I'm sure anyone thinks correlated characters are detrimental to analyses due
to the weighting problem.  But yes, it is a difficult and somewhat
subjective thing to cull them.

> <Sereno is obviously not just culling correlated characters from his
> matrix, because these would not affect the CI in most cases.>
>
>   Loss of a character that shows an effective change in the matrix or
> phylogeny or length of branches _will_ cause a change in CI.

True, I should have said "affect the CI _in a predictable and significant
way_ in most cases".  I'm assuming correlated characters are randomly
"connected" to both high CI characters and low CI characters.

> <So the "extraneous" correlated character will have a similar CI to its
> partner, and the resultant CI of the matrix will be similar to a matrix
> without the extraneous character.>
>
>   See points above, as this agrees with Wilkinson (2003) -- however, it
> does so only for the "extraneous" character, except that support values do
> change.
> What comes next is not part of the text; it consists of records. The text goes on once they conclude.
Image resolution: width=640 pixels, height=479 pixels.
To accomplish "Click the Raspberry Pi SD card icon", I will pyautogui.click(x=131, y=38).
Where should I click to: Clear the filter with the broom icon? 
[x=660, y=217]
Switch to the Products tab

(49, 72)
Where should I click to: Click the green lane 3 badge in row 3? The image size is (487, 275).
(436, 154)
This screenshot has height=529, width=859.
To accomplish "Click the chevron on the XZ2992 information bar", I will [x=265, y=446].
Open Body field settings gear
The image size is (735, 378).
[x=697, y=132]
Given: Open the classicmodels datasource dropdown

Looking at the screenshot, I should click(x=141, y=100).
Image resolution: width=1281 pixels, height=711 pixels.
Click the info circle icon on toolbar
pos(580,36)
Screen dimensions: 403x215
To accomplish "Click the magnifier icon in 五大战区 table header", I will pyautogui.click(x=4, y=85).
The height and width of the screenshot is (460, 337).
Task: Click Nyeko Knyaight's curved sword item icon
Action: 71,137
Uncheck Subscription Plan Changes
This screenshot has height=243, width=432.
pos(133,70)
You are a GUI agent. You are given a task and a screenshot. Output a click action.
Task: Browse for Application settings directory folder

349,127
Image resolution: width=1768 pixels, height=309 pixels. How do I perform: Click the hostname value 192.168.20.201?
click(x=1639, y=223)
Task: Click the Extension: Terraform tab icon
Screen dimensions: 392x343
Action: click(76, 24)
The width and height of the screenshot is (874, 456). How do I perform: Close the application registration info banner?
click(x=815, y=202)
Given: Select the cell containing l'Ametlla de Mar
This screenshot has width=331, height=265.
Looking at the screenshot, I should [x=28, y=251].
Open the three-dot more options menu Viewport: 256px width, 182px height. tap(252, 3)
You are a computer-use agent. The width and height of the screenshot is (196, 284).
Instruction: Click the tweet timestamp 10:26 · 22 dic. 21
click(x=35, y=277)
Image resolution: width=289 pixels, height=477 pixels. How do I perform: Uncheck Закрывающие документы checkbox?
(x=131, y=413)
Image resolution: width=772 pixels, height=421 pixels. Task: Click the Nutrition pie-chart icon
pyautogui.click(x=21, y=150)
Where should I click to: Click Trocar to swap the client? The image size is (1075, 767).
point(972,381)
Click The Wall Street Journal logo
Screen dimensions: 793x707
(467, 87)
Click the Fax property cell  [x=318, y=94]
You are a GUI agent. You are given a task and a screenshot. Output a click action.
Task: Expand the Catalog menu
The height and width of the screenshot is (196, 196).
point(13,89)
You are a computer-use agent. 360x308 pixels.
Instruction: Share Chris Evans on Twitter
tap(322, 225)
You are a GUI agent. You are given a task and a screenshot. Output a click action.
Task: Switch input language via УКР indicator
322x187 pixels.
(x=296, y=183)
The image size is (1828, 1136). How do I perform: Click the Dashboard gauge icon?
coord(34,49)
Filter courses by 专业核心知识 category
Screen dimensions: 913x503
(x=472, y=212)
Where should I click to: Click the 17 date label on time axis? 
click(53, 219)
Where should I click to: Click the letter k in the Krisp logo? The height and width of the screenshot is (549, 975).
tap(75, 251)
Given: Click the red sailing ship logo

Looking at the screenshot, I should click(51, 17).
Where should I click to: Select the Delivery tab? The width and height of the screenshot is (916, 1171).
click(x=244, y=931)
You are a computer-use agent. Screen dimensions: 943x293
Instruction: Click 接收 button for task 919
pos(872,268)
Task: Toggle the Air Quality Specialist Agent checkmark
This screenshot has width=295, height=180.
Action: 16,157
Notably, relation of two characters with effectively 3 states
> between then can have a variable expression, as in the relationship of
> tooth loss and extent coded in separate characters:
>
>                  12
> Hesperornis      01
> Incisivosaurus   01
> Caudipteryx      11
>
> 1. Maxilla: teeth present anteriorly (0); absent (1).
> 2. Maxilla: teeth present caudally (0); absent (1).
>
>   Limited to this, the run finds a topology of (Caudi (Hesper +
> Incisivo)).

According to you (pers. comm.), you mistyped the matrix.  It should have
been-
                  12
 Hesperornis      10
 Incisivosaurus   00
 Caudipteryx      11
In this case, the run would find the topology (Incisivo(Hesper, Caudi),
assuming an all zero outgroup to establish polarity.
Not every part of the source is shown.